■ **Excerpt provided**
__________________________________________________

Norman Barker, M.S., M.A., R.B.P., is a professor of pathology and art as applied medicine at the Johns Hopkins University School of Medicine. He specializes in photomicroscopy, macro, and natural science photography. Mr. Barker is director of the Pathology Photography and Graphic Arts Laboratory. Barker received his undergraduate degree from the Maryland Institute College of Art. He earned his M.S. in education from Johns Hopkins and an M.A. in publications design from the University of Baltimore. Mr. Barker joined the Johns Hopkins faculty in 1983. He is an Accredited Senior Imaging Scientist (ASIS) and a Registered Biological Photographer as well as a fellow of the BioCommunications Association and a fellow of The Royal Photographic Society. Barker's work appears in textbooks, journals, and museums worldwide. His work is in the permanent collections of more than forty museums including The Smithsonian, The George Eastman House, The American Museum of Natural History and The Science Museum in London. Barker lives and works at Baltimore, Maryland.

__________________________________________________

■ **Extracted records**

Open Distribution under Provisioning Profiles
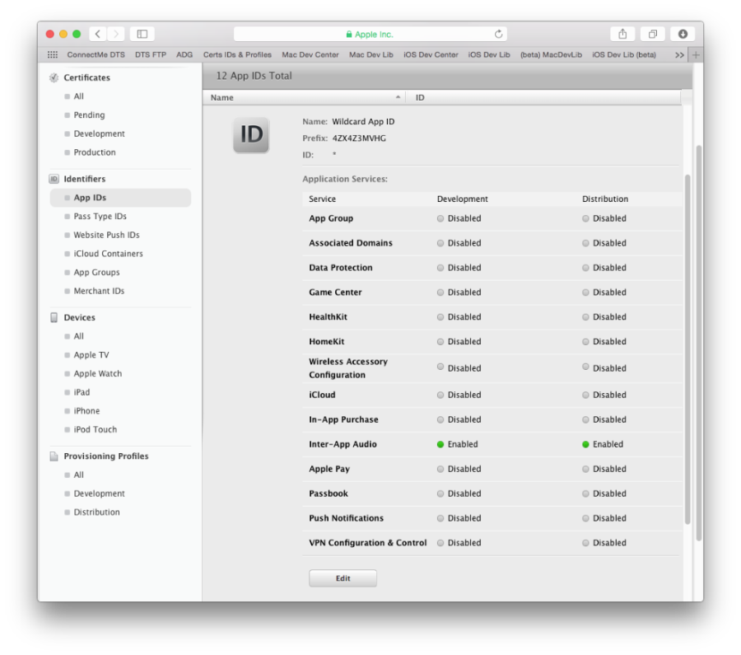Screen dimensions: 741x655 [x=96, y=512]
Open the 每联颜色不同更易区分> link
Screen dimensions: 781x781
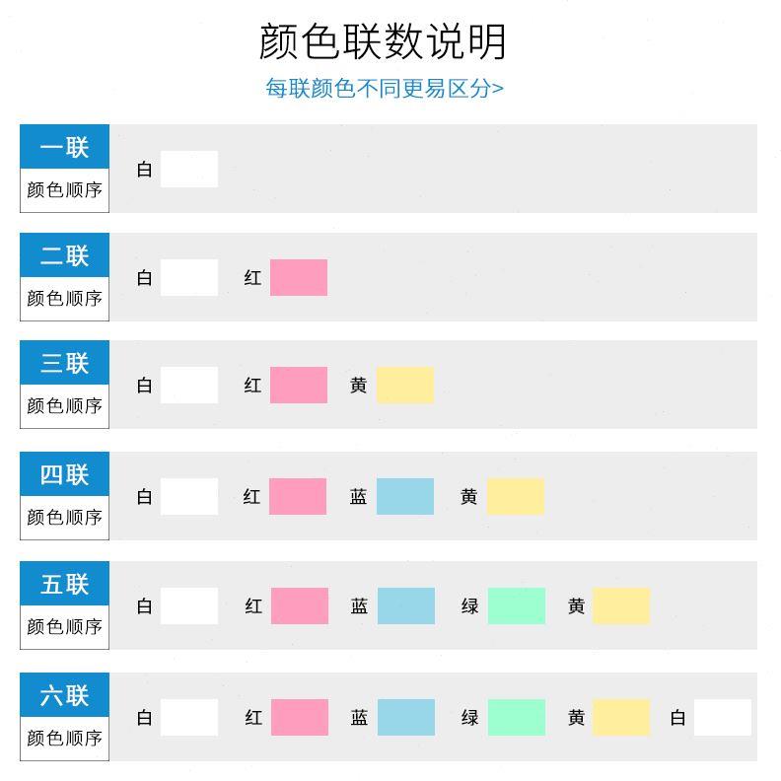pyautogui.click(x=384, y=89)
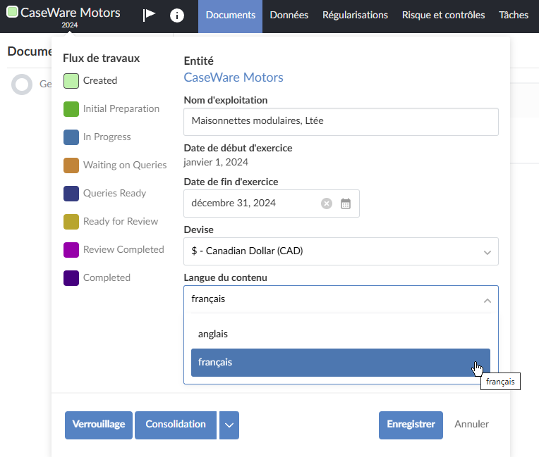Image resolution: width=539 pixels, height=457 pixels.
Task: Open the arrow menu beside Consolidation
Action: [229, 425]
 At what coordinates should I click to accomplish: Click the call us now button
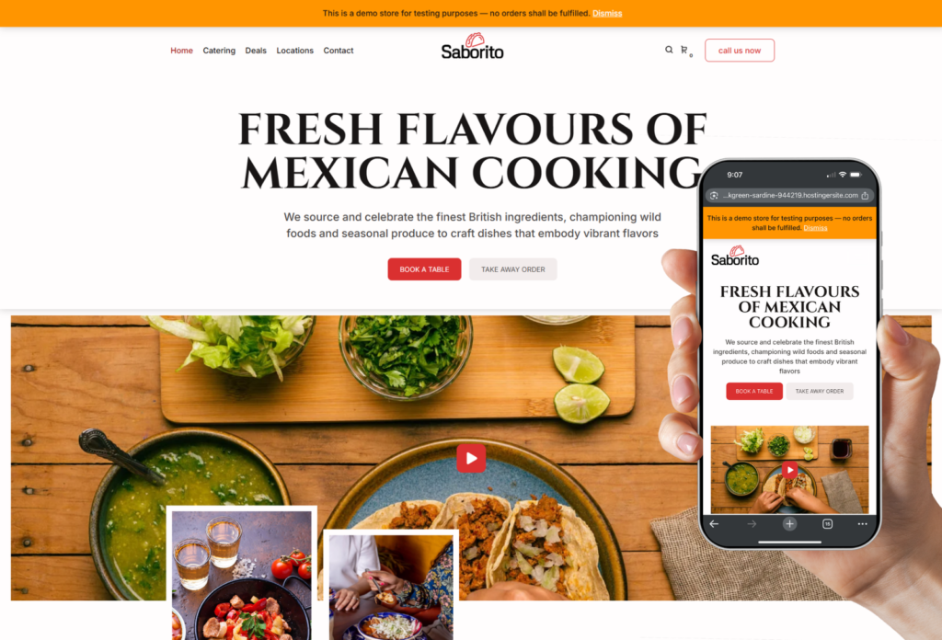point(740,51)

__________________________________________________

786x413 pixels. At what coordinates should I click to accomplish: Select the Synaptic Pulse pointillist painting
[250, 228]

__________________________________________________

■ **Tasks to perform**
**A.** According to the biography of Norman Barker, in what year did he join the Johns Hopkins faculty?
**B.** Continue the biography of Norman Barker with the next part, starting after its last sentence.

■ **Answers below**
**A.** 1983

**B.**
Christine A. Iacobuzio-Donahue, MD, Ph.D. is a gastrointestinal pathologist interested in cancer genetics with a strong focus on pancreatic cancer. She is a member of the David M. Rubenstein Center for Pancreatic Cancer Research. Her research interests include understanding the role of somatic mutations in DNA, the “genetic blueprint” of all living cells, in tumorigenesis, metastasis, and treatment resistance. Iacobuzio-Donahue is also the Director of the Medical Donation Program. Unlike traditional body donation or organ donation programs, the Medical Donation Program empowers MSK patients at their end of life to donate their cancer tissues to the ongoing state of the art clinical research at Memorial Sloan Kettering Cancer Center. She received her MD and Ph.D. from Boston University, MA.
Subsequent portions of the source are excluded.